After conquering the Coonawarra Wine Region, we awoke early the next day and drove two hours from a rest area just north of Kingston SE to Narrung Jetty Reserve, a free camping area by the ferry that ushers cars over the water between Lake Alexandrina and Lake Albert.


We arrived just before midday and set up camp.  There were toilets, a tap that produced non-drinkable water, a sheltered picnic bench and fireplaces scattered around the area. We also had neighbours – a pair of grey nomads that had been travelling around the country for the last 18 months and still had another 18 months to go.  They had the complete set up – caravan with griller and stove, double bed, TV and CD player, toilet and shower, and banana bread baking in their FlavourWave oven. Of course, all of this was powered by a noisy generator.  They even had their cat with them – a gorgeous tortoiseshell kitty that lazed about in the hot sun.



It was a scorcher of a day but we were still curious to explore the area.  The birdlife that surrounded the jetty and ferry was dynamic, with cormorants and silver gulls sunning and preening themselves and the giant pelicans soaring above or skimming the water of Lake Alexandrina in search of a tasty morsel.


There were a few boats moored by the ferry – fishing boats that would leave first thing in the morning and return in the afternoon.  Apparently, all they would catch is carp.

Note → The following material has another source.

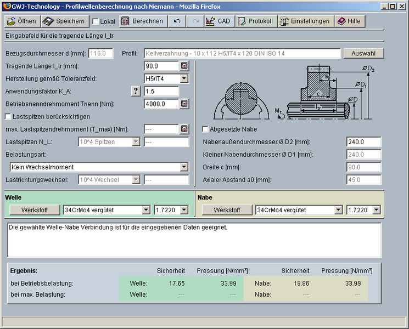Click the Nabenaußendurchmesser D2 input field
The image size is (409, 329).
pyautogui.click(x=363, y=142)
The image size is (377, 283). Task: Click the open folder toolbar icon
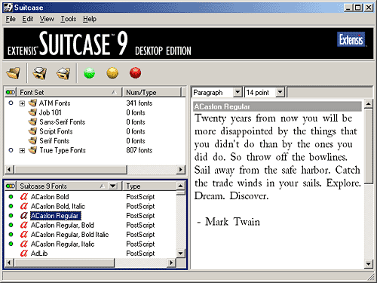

The ferry is a 24hr service that connects the northern and southern ends of Poltalloch Road.  We hitched a ride to the other side to check out the lighthouse on the hill.



The Point Malcolm Lighthouse is the smallest lighthouse and only inland lighthouse in Australia.  It was operational between 1878 and 1931 to mark the narrow passage between Lake Alexandrina and Lake Albert, the passage that the ferry crosses.  The area was used frequently in the 1800s by fishing boats, sailing vessels and paddle steamers from the Murray River.  In 1931, the lighthouse was replaced with a light on a pole to guide commercial and recreational traffic on the lakes.


On the way back to camp, we purchased a huge bag of firewood from the ferry operator for only $5.   We stayed in Narrung for two days, enjoying the lack of reception and the quiet, whist loathing the flies.  One of the highlights of our lazy days was a visit from a shingleback lizard that decided that the best way to get from A to B was through our camp.



The nearest town is the aboriginal community of Raukkan.  It was established in 1982 (before then, the area was called Port McLeay) and is administered by the Ngarrindjeri people, has a population of about 120 people and is the birthplace of David Unaipon, the guy who is on the $50 note.  He was a preacher, inventor and was the first Aboriginal man to publish in English, writing for newspapers and magazines like the Sydney Daily Telegraph.